On 02/01/2015 02:55 AM, Crypto Compress wrote:

The with*() methods in PSR-7 are documented to return a new instance,
not modify the existing instance.  Yes, there's no way in PHP itself to
force that syntactically, which is why documentation exists. :-)

Also, in the benchmarks we've run the performance cost of all those new
objects is measured in nanoseconds, ie, small enough that we're not
worried about it.  (Hats off to the PHP Internals folks for making that
fast!)
It is great that this is fast, but I wonder (maybe off-topic?) why do
it? I.e. it is clear that in something like:

$a = new Request->withHeaders(...)->withBody(...)
->withEncoding(...)->withETag(...)

the intermediate objects are useless and nobody needs 5 new objects when
you do it. Am I missing something here?

Hi,

my assumptions after some testing:
- This is only true in case of reassigning ($a = clone $a) the old variable, as refcount for underlying values remains 1 for all values in clones, so cow don't need to copy anything. - If the old object is not thrown away, then memory consumption is doubled and the "fast" argument is wrong. (Performance, of cloning an object without copying values and of some method calls, is negligible.)

I'm not sure that anyone has benchmarked the memory impact of the immutable approach yet. I will pass that along and see what data comes out.

Omit mutator methods (with*/set*) is a simple and logical way to achieve immutability in PHP. No need for const/final/...

(Someone feel free to declare this thread off topic now, as we're basically just rehashing discussions had weeks ago on the FIG list.)

The original calls for immutable HTTP message objects had no with*() methods. They objects were set from their constructor and that was the end of it. However, many people (myself included) pointed out that such objects, in actual practice, would be completely unusable. Middlewares need to be able to pass information from one layer to another; the most straightforward way to do that is (as Symfony does and PSR-7 recommends) an attributes collection on the request. But if you can't set that without going through a new constructor manually it becomes horribly difficult to do. Similarly, middlewares that want to set cache information for a whole application, encrypt/decrypt headers, or do anything else actually useful have to manually replicate the object themselves.
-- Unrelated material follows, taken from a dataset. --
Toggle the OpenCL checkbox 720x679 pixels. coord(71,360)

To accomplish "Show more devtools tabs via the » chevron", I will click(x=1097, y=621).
An object with a complex constructor with lots of parameters offers, really, no value over a big-ass array. It's almost worse in my experience. (And yes, I've used such APIs and yes, I detest them.)

Too, the constructor is obviously not part of the interface, which means every implementation would have its own constructor, thus eliminating the benefit of having a standard at all.

The with*() methods solved that problem entirely, and enabled a nice fluent style for those who are into such things.